■ Work item: This task calls for copying every line in the data below that contains the word "header".

■ Source data:
• • • •

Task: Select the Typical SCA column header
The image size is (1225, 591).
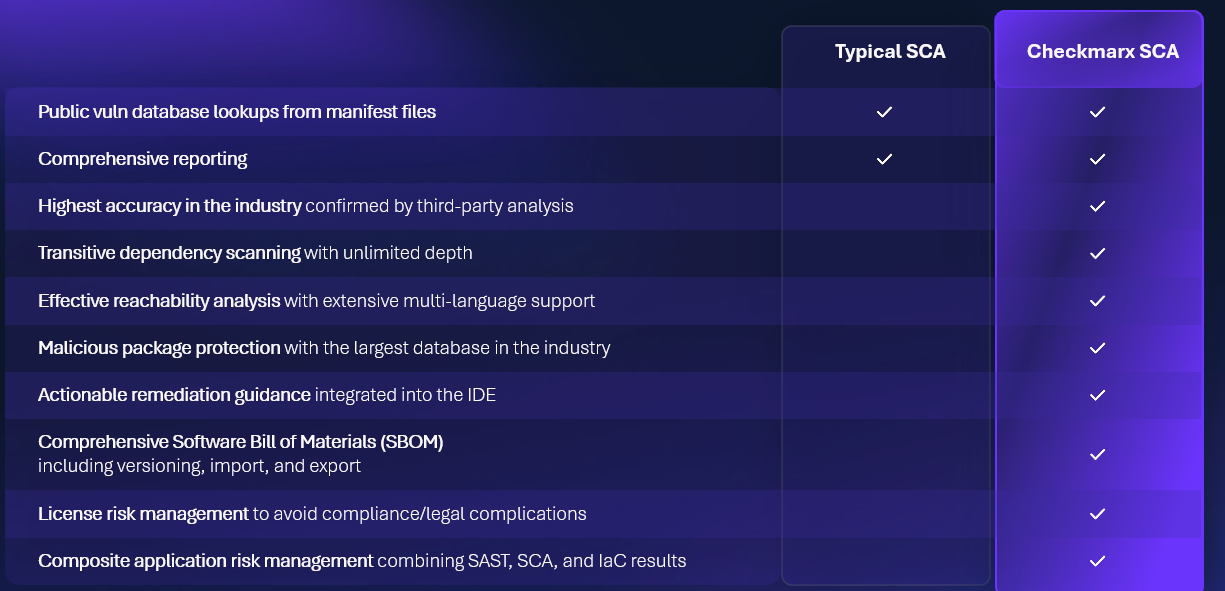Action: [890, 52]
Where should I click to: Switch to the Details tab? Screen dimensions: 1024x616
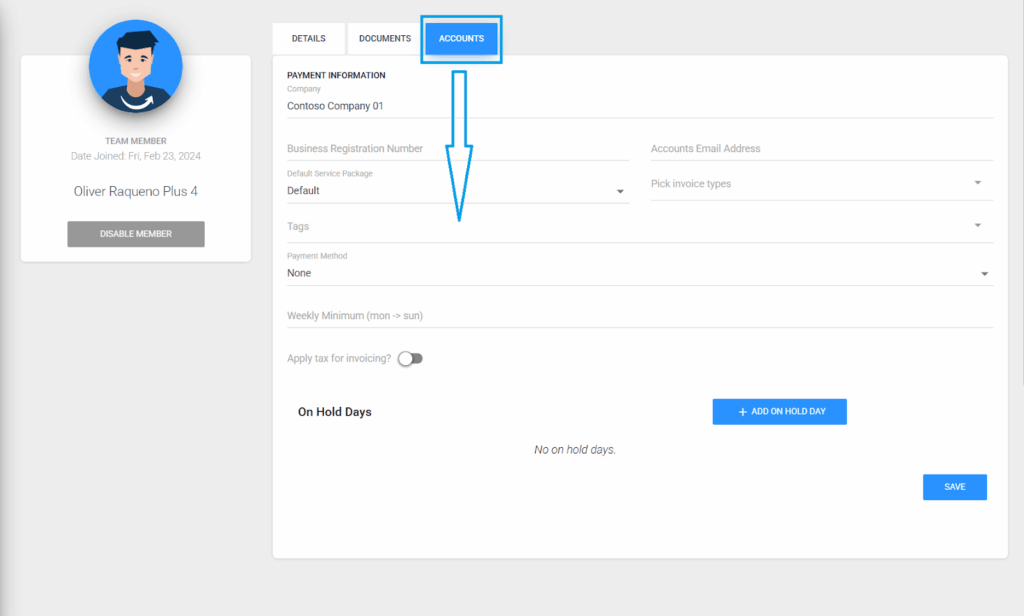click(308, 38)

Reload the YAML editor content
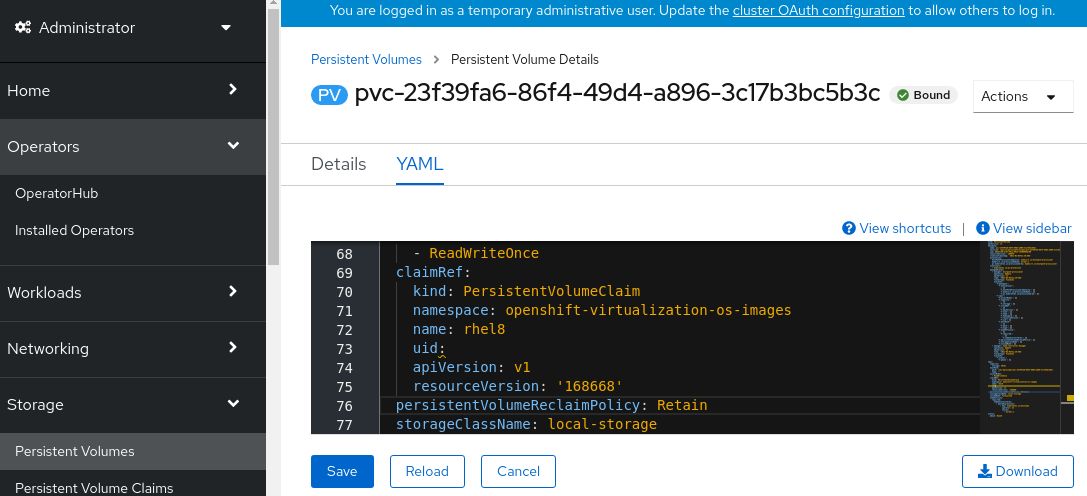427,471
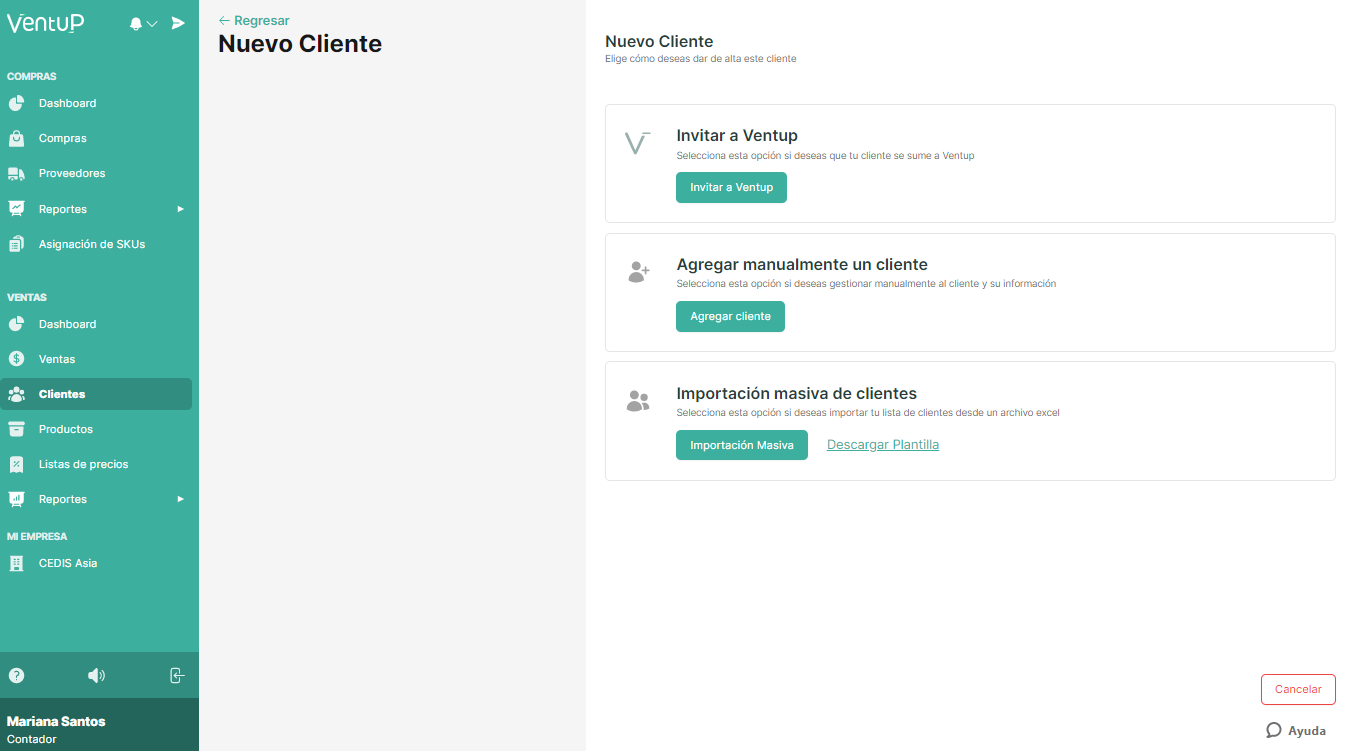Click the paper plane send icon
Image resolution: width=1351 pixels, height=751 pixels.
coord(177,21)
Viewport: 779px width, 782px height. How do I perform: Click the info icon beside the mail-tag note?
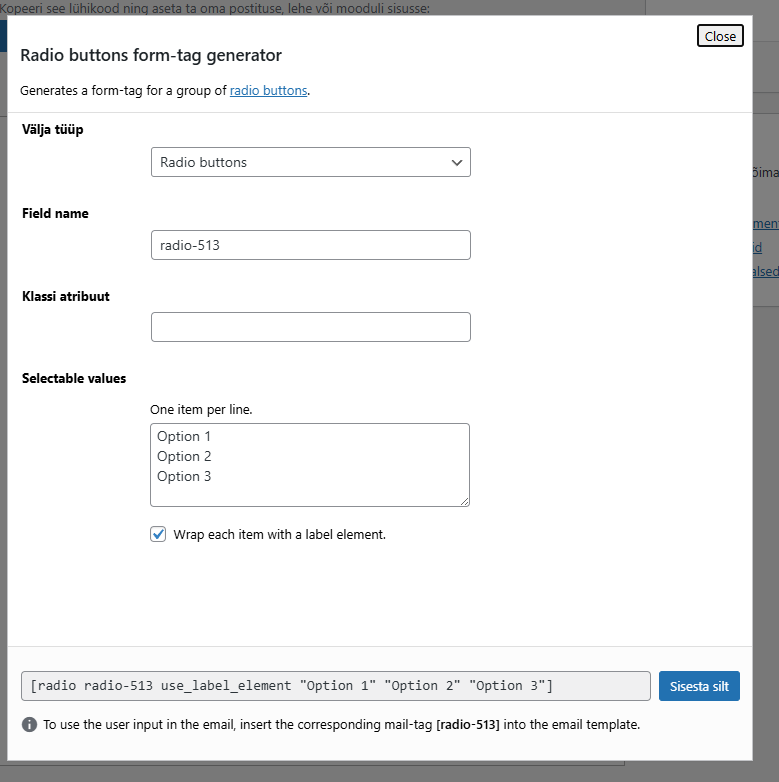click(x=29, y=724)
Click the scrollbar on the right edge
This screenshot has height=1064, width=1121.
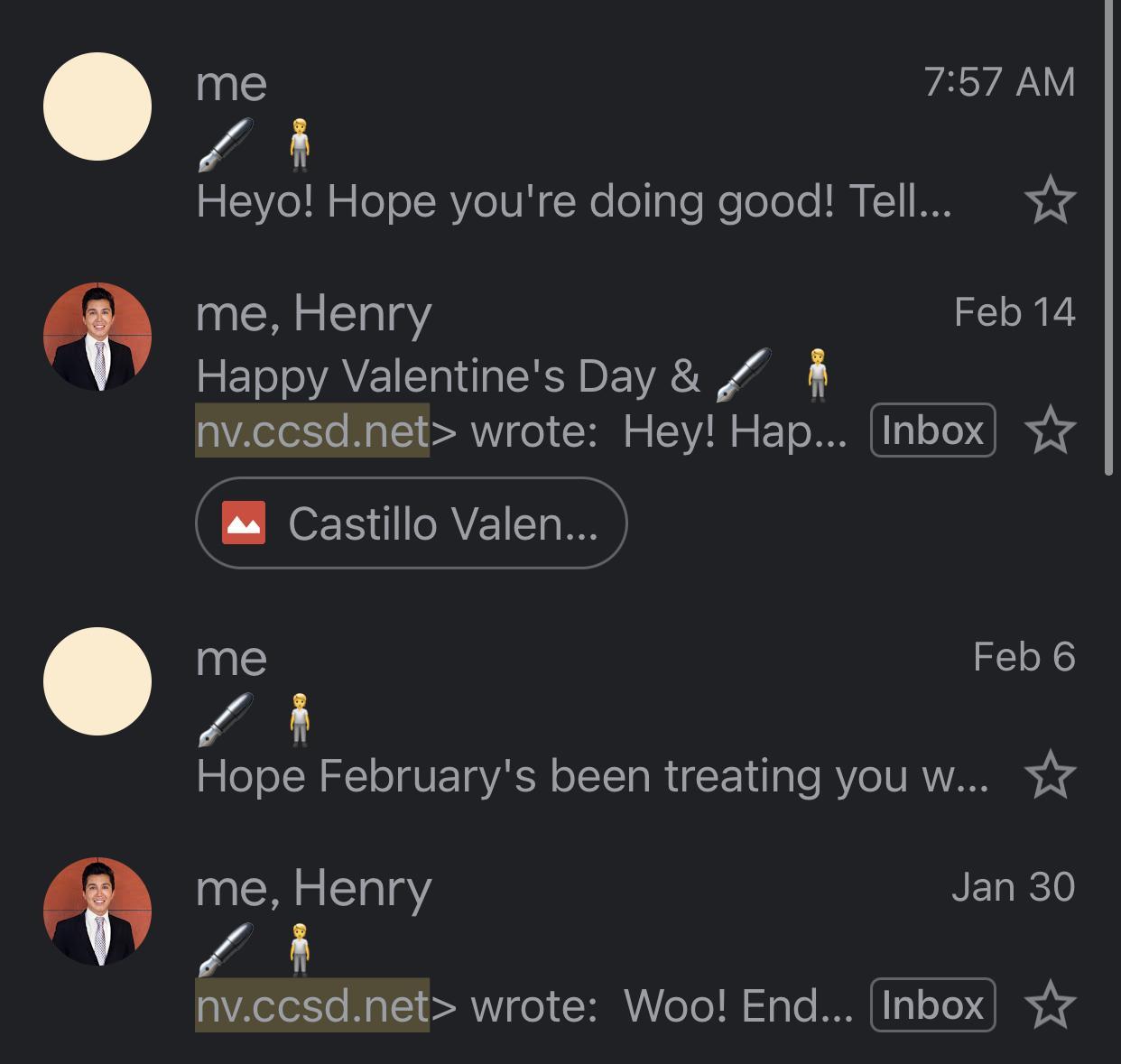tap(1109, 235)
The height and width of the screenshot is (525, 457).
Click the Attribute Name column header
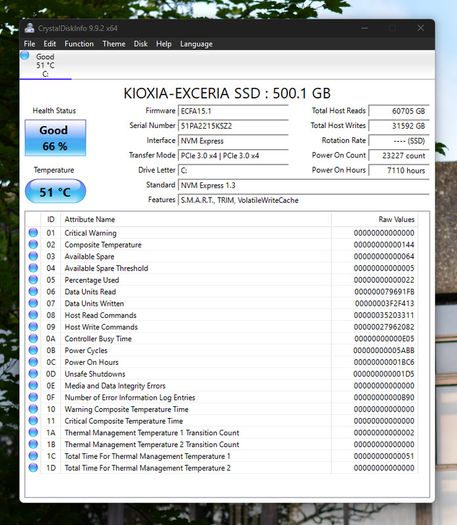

• • • •

■ Exercise result:
Task: Select the Typical SCA column header
Click the Attribute Name column header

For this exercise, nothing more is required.